RtlFormatCurrentUserKeyPath

The RtlFormatCurrentUserKeyPath function creates a path to the registry key that represents the current user.

Declaration

NTSTATUS RtlFormatCurrentUserKeyPath (UNICODE_STRING *CurrentUserKeyPath);

Parameters

The CurrentUserKeyPath argument is the address of a structure that is to describe the newly allocated registry path. The contents of this structure on input are immaterial.

Return Value

The function returns STATUS_SUCCESS if successful, else a negative error code.

Availability

The RtlFormatCurrentUserKeyPath function is exported by name from both the kernel and NTDLL in version 3.51 and higher.

Documentation Status

The RtlFormatCurrentUserKeyPath function is not documented. Neither is any C-language declaration known to have been published in any Windows Driver Kit (WDK) or Software Development Kit (SDK).

Or so say my notes from 2016. Yet today, 1st June 2020, I see online a page of Previous Versions Documentation titled RtlFormatCurrentUserKeyPath function. It is dated to 2018 but is surely older. Downloadable packages of Windows documentation for Visual Studio 2015 (but not as long ago as Visual Studio 2013) have a page titled Nano Server APIs whose long list of functions include this one but with a broken link. That it’s on Microsoft’s website now may be an oversight. Notably, it directs readers to a header named “ntrtl.h” which Microsoft has not published with any known in any WDK or SDK. It also has not been prepared with Microsoft’s usual care: it mis-describes the function as “Initializes the supplied buffer with a string representation of the SID for the current user”, and presents the one argument as a UNICODE_STRING, not as a pointer to one. Still, published it is, and this note now uses Microsoft’s known name for the function’s one argument.

Behaviour

The registry path that this function prepares is \REGISTRY\USER\sid, where sid is the current user’s SID in the conventional string form.

As far as concerns this function, the current user is that of the current thread’s effective token, i.e., of the thread token, if the thread has one, else of the process token. Failure to query this token for its user is failure for the function.

The function composes the desired path in memory that is newly allocated from the paged pool (with tag 'GrtS') or the process heap in kernel and user modes, respectively. Given that the successful ZwQueryTokenInformation does not produce an invalid SID, the function can fail only for lack of memory, returning STATUS_NO_MEMORY.

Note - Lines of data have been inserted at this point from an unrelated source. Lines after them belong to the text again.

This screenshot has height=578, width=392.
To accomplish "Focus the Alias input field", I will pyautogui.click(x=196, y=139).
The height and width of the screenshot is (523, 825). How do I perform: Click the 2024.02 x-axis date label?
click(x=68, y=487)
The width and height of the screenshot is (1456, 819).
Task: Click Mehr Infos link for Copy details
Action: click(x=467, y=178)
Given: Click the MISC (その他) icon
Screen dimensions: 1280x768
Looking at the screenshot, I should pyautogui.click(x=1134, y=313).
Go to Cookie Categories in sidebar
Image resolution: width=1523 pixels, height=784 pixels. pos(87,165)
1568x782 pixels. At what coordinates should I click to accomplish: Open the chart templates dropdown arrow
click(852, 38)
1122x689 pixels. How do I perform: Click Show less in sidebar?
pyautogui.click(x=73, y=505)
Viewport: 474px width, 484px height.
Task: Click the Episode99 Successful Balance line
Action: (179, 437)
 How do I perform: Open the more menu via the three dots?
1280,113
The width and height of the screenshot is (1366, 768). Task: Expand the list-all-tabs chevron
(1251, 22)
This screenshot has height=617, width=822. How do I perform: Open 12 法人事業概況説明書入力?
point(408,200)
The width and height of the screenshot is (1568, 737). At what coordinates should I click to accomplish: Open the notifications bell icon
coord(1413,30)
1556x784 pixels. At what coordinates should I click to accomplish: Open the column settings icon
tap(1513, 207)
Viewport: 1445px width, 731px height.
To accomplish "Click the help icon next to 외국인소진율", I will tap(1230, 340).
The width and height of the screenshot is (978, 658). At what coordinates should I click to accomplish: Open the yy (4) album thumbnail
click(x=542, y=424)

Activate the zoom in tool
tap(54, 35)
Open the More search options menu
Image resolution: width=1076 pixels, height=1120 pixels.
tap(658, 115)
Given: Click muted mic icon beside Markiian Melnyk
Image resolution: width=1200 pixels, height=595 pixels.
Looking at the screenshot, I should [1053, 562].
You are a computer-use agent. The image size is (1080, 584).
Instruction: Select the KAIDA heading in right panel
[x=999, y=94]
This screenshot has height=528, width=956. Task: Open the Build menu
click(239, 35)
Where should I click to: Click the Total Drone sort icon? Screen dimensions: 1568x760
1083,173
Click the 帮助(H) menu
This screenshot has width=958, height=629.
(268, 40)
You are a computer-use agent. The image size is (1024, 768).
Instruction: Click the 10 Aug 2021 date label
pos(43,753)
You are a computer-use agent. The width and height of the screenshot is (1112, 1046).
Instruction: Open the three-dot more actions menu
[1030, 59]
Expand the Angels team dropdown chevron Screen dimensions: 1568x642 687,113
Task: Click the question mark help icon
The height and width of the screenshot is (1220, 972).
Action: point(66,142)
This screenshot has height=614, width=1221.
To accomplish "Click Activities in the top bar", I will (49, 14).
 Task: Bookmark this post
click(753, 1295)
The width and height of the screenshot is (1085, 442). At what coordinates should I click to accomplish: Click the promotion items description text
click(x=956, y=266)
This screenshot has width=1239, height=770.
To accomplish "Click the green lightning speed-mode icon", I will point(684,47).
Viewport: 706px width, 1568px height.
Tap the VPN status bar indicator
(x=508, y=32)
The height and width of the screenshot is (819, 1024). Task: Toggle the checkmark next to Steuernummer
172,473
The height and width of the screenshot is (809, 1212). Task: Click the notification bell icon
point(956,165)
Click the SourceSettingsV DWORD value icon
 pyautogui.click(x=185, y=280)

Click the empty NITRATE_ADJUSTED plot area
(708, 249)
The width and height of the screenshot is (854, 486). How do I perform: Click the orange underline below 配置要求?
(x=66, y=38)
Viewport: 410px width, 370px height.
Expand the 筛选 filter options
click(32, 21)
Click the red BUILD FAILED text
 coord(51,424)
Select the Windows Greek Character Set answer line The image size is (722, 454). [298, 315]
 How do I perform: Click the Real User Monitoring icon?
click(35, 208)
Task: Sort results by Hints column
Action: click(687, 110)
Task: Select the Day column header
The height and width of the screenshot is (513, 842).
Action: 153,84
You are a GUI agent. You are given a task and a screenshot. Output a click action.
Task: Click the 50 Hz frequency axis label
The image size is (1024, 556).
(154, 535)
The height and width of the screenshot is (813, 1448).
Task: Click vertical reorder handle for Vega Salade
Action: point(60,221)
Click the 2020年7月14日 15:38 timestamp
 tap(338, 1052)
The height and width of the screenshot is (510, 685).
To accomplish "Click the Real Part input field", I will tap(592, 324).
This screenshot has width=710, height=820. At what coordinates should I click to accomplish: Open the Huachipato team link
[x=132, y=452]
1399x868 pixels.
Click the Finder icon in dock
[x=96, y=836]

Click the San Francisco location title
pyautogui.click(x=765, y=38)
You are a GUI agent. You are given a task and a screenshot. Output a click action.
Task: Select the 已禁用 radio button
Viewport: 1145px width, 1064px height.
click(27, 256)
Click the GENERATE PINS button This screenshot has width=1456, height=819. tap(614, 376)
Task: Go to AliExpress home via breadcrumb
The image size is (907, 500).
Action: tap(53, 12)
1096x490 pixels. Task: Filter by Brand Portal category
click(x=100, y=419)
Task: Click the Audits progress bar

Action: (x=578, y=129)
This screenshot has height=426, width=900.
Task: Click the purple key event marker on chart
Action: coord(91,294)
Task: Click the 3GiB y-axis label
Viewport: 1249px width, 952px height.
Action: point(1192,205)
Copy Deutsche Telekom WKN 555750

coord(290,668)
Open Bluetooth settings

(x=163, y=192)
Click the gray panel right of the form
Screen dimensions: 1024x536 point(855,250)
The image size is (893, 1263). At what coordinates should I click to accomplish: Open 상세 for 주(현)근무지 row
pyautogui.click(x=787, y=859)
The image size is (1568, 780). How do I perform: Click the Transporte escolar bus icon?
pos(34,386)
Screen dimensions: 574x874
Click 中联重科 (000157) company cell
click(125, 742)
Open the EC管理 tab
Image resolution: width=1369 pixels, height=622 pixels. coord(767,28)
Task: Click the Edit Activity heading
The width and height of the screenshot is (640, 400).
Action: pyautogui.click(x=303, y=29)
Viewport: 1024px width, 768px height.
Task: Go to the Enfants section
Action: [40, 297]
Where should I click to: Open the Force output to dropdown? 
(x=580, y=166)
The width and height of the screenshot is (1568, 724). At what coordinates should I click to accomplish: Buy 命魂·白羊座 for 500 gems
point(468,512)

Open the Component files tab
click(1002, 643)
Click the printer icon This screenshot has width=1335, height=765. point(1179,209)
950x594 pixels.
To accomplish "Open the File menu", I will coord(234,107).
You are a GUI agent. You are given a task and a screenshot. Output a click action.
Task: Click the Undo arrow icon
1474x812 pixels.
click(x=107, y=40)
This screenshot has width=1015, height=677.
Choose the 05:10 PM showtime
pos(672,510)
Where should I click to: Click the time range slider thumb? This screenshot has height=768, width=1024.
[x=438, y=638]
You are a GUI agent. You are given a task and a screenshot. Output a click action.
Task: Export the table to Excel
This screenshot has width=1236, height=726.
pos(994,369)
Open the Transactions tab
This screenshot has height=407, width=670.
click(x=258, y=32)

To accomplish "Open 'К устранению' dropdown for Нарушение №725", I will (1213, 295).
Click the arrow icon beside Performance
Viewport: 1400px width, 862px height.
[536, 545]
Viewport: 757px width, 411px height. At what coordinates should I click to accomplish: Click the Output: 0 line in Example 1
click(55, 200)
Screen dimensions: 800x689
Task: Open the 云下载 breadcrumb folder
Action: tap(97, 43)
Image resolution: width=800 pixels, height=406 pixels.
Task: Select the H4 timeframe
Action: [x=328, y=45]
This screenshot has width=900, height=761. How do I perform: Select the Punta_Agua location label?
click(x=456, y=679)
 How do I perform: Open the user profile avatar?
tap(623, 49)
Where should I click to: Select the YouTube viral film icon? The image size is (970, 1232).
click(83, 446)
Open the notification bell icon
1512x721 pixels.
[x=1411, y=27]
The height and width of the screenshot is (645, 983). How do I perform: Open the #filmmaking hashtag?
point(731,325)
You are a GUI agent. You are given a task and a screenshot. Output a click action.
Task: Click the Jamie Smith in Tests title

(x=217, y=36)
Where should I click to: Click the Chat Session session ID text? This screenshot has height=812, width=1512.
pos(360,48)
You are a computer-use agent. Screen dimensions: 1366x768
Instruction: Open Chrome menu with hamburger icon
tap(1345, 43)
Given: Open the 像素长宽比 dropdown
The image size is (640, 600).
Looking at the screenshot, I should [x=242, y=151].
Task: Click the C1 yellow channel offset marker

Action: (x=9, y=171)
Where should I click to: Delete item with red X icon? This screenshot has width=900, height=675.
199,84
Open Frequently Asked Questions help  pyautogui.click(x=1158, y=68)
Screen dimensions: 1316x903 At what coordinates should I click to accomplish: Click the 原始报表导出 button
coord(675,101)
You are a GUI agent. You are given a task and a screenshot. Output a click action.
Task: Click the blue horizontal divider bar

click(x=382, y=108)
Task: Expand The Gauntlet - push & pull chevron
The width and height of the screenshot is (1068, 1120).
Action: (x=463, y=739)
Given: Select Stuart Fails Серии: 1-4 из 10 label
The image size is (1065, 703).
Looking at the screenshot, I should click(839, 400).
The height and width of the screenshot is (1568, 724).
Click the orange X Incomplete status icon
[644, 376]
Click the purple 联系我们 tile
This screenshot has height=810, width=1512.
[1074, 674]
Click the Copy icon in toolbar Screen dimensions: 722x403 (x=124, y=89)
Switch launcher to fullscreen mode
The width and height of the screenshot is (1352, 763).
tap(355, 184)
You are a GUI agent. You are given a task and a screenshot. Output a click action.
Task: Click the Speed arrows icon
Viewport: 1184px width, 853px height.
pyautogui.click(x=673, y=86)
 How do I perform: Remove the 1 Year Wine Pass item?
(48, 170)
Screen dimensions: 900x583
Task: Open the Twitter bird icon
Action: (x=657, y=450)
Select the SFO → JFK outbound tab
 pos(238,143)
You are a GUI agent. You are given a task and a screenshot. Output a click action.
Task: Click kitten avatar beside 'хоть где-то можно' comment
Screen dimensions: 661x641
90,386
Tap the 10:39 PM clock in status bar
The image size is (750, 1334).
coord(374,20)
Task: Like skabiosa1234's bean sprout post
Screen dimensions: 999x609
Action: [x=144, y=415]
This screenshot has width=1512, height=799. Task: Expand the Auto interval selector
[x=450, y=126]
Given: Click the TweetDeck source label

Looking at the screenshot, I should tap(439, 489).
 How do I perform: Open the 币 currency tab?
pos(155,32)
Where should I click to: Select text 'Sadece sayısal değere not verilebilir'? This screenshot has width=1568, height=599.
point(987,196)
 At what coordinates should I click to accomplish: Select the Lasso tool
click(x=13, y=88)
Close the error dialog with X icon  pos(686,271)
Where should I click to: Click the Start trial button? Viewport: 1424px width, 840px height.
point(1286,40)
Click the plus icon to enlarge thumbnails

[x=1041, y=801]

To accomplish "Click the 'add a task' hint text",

The successful function sets the Length, MaximumLength and Buffer members at CurrentUserKeyPath to describe the composed path in its newly allocated memory. The caller should feed CurrentUserKeyPath to RtlFreeUnicodeString when done.

Detail and Variations

Historically, the function explicitly opens and closes the token for the query. It tries first to open the thread token and proceeds to the token only if the error is STATUS_NO_TOKEN. Any other failure to open the thread token is failure for the function. Starting with version 6.2, the function avoids the opening and closing of either token and instead queries the pseudo-handle -6.

Even for the earlier versions, querying the thread token is an avoidable expense unless the thread is impersonating. The kernel has this status readily available as ActivImpersonationInfo in the ETHREAD, first as a BOOLEAN and then as a bit in the CrossThreadFlags, since version 4.0, and NTDLL has it as IsImpersonating in the TEB since version 5.0. This function, however, does not take advantage of either until version 5.2 in the kernel and 6.0 in NTDLL.

For completeness, it may as well be noted that even this relatively simple function suffers before version 5.0 from a resource leakage that is all too easy even for careful programmers. If the function opens the token but fails at the query, which is unlikely, then it does not close the token.